# Dialogue



## Pimlico (Sep 13, 2013)

How do you as a writer/reader feel about long stretches of dialogue? Sometimes the story calls for them.

Do you think it's better to simply let the dialogue speak for itself and not try to pad it out descriptively every once in awhile?

For example, to write: "Blah blah blah," he said, sitting back and stroking his beard thoughtfully.

Or is it enough to write line after line of dialogue without such embellishments?

I prefer not adding them, but I find it looks strangely inadequate to have twenty lines of dialogue with no reference to the setting. I almost feel as if the reader might get lost if they're not called back to it once in awhile.


----------



## Conker (Sep 13, 2013)

Like most things, I find it to be a balancing act. If the scene requires lots of talking, then I assume leave out every little detail of what the character is doing. It can really depend on what the conversation is about though, and how you want the characters to appear while talking. Few details sprinkled in will never hurt, assuming they are the correct details to bring up.

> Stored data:
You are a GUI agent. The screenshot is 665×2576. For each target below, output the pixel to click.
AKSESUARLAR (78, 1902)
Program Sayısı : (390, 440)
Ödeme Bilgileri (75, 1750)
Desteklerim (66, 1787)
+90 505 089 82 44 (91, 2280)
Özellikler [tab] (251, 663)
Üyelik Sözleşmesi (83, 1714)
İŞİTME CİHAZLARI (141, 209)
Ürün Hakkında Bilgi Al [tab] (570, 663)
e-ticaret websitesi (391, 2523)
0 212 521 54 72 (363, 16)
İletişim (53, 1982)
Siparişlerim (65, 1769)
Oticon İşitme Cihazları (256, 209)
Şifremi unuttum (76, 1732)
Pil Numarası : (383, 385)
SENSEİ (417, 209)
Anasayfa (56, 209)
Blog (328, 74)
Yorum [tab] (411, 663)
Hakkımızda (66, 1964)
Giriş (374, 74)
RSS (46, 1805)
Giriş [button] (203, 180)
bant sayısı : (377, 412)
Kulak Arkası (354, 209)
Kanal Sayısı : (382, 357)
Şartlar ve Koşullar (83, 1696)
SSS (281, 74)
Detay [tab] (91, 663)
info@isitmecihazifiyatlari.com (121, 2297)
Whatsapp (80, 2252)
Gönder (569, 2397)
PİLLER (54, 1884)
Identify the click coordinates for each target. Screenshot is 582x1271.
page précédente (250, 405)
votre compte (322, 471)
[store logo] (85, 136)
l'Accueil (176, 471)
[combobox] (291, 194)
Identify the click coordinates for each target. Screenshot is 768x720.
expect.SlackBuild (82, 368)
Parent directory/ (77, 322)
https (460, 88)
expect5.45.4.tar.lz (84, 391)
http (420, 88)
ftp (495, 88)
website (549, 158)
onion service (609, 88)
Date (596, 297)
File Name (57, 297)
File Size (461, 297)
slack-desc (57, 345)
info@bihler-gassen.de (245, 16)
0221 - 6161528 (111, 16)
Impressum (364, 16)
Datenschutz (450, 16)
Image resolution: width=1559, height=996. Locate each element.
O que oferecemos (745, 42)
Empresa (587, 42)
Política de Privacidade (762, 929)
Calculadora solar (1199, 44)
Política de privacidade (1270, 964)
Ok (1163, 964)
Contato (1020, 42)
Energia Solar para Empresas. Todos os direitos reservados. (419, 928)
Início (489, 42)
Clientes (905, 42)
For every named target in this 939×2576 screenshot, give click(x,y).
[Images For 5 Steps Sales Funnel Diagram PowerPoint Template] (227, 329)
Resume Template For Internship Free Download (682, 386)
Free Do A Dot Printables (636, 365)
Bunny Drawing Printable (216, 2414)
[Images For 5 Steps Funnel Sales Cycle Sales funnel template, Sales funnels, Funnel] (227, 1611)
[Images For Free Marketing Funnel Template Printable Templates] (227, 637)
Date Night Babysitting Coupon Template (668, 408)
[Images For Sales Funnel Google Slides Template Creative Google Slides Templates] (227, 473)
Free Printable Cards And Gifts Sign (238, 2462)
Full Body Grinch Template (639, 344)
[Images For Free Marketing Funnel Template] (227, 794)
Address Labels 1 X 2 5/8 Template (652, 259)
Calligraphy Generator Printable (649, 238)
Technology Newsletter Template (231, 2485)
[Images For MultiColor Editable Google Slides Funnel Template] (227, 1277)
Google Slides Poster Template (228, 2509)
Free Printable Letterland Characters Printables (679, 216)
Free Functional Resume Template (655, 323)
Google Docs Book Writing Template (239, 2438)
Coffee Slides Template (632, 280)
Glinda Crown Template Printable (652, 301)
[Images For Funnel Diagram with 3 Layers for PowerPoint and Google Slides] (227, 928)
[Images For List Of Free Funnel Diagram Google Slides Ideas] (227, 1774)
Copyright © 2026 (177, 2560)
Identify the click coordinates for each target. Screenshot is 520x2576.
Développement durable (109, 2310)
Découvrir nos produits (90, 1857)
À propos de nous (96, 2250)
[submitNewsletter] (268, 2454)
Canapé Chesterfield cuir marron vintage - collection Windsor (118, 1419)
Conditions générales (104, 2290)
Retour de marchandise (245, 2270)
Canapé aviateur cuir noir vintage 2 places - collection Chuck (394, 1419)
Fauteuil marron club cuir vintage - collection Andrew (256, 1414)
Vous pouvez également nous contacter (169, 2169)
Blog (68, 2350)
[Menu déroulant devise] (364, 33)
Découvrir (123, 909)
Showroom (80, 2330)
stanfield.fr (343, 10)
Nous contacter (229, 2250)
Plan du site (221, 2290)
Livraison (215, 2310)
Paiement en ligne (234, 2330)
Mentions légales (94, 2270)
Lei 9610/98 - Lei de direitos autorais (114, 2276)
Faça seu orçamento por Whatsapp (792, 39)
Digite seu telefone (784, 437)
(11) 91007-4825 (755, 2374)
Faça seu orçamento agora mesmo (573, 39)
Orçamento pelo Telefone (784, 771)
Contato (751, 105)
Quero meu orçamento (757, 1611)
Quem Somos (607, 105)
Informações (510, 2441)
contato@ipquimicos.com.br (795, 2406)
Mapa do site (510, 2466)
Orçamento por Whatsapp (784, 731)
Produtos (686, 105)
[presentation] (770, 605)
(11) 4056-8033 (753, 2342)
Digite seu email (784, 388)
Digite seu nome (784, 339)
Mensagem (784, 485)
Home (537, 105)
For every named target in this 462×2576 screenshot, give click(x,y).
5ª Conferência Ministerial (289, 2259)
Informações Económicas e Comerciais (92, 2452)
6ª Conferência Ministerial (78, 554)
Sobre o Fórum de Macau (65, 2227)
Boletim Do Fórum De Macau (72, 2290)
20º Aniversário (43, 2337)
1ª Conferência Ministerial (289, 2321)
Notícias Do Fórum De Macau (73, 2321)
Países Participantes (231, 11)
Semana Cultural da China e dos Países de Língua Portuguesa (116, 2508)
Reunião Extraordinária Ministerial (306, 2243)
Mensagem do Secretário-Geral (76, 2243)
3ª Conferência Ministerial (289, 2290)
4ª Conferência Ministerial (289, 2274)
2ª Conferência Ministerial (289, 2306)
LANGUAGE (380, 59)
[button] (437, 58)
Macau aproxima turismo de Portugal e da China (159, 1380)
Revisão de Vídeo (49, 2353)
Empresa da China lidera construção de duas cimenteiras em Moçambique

> TASKS AND EXERCISES:
1 - Decide whether each statement agrees with the forum thread on dialogue, answering yes or no and quoting the deciding words: (a) Pimlico prefers to add descriptive embellishments to dialogue; (b) Conker calls the handling of dialogue a balancing act; (c) Conker says a few details sprinkled in will never hurt.
2 - Echo everything in the forum thread on dialogue from "I prefer not" down to "Conker (Sep 13, 2013)".
The records were drawn from a separate source.

> WRITTEN ANSWERS:
1 -
(a) No: "I prefer not adding them"
(b) Yes: "I find it to be a balancing act."
(c) Yes: "Few details sprinkled in will never hurt, assuming they are the correct details to bring up."

2 -
I prefer not adding them, but I find it looks strangely inadequate to have twenty lines of dialogue with no reference to the setting. I almost feel as if the reader might get lost if they're not called back to it once in awhile.


----------



## Conker (Sep 13, 2013)